Overall the experience has been great. We don’t use DCAPT to test our app, as we don’t have a lot of experience with Taurus/JMeter etc. and have never really been able to get it to work properly for us (instead, we have a suite of Cypress browser tests and we measure the end-user perceived times); but in terms of standing up the enterprise scale DC cluster and dataset, the TF/k8s method has been very smooth.

The initial run takes roughly about the same time (maybe a little less) as the older Quick Start method (presumably because the bottleneck is AWS provisioning the resources), but having the data load automated using an RDS snapshot instead of the old pg_restore script involves a fewer manual steps.

One thing we have noticed, and we’re not sure if this is expected or something specific to us:

When we run the command to bring up the environment:

docker run --pull=always --env-file aws_envs \
-v "$PWD/dcapt.tfvars:/data-center-terraform/config.tfvars" \
-v "$PWD/.terraform:/data-center-terraform/.terraform" \
-v "$PWD/logs:/data-center-terraform/logs" \
-it atlassianlabs/terraform ./install.sh -c config.tfvars

…it seems to get stuck at “Acquiring state lock.

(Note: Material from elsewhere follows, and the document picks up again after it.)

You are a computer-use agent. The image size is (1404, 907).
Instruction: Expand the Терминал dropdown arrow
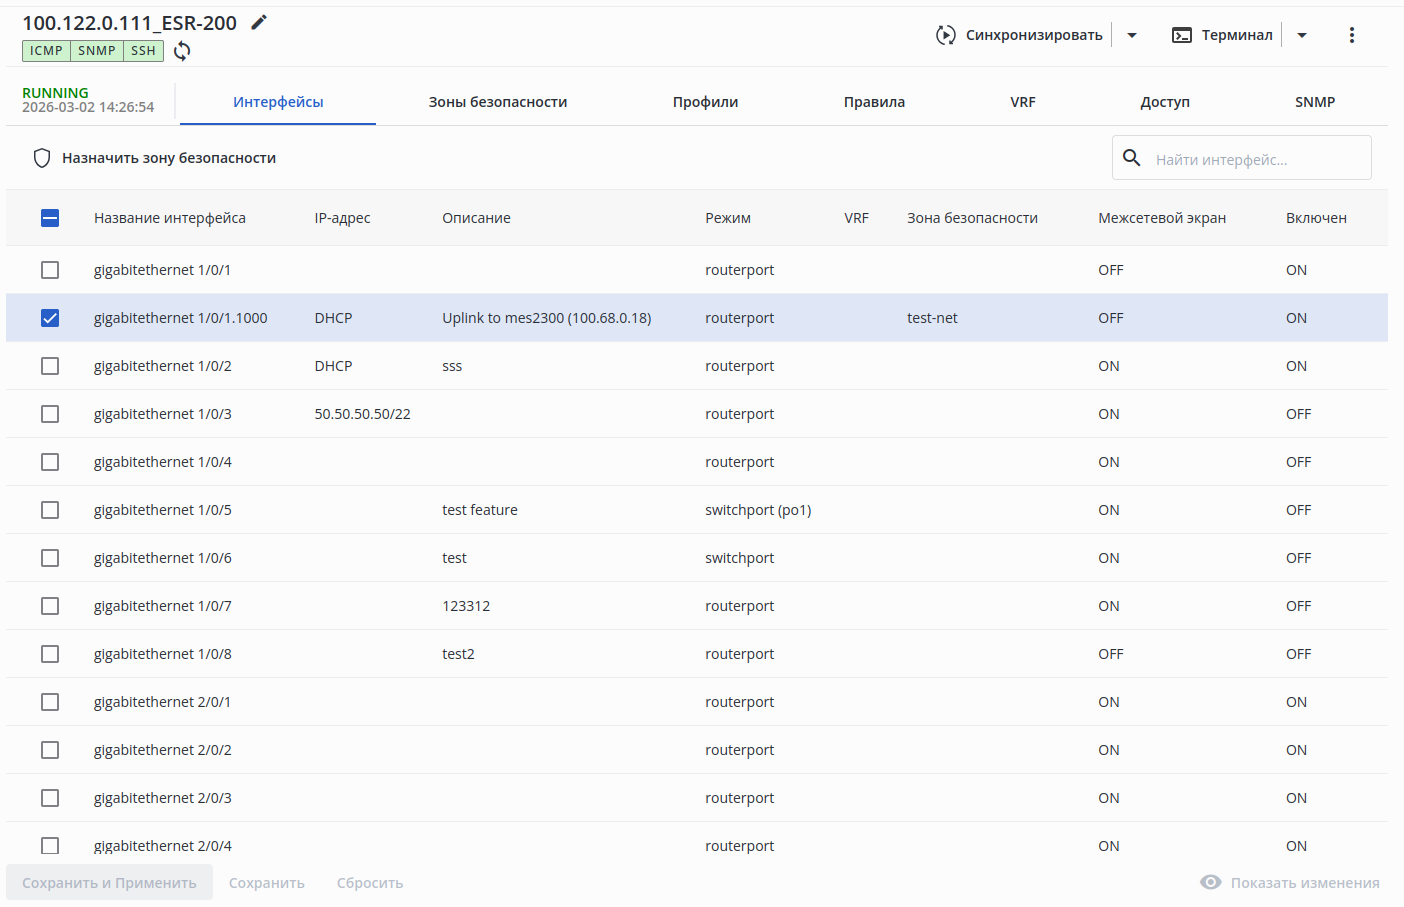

This may take a few moments…” for about ~20-30 minutes. The first time we assumed it had hung, so we killed it (and then had to figure out how to manually reset the terraform state lock). The next time we just left it running and found that it eventually completed.

We assumed this was because on first run it has to create everything from scratch.
However when we went to scale the cluster from 1 to 2, and then again to 4 nodes (by editing the confluence_replica_count in the dcapt.tfvars file, and then re-running the above command), it spent the same ~20-30 minutes stuck at the same spot.

I’m not sure what it’s doing (or if there’s any way we can get a better indicator of progress during this time); but it would be great it there was a quicker way to scale the cluster.

Would it be faster to log into the AWS console and scale it manually? If so, how would we do this? (are we scaling the number of pods in the EKS cluster?)

Or is it not supposed to take this long to apply the Terraform after editing the vars?

This is really our only issue with the new process.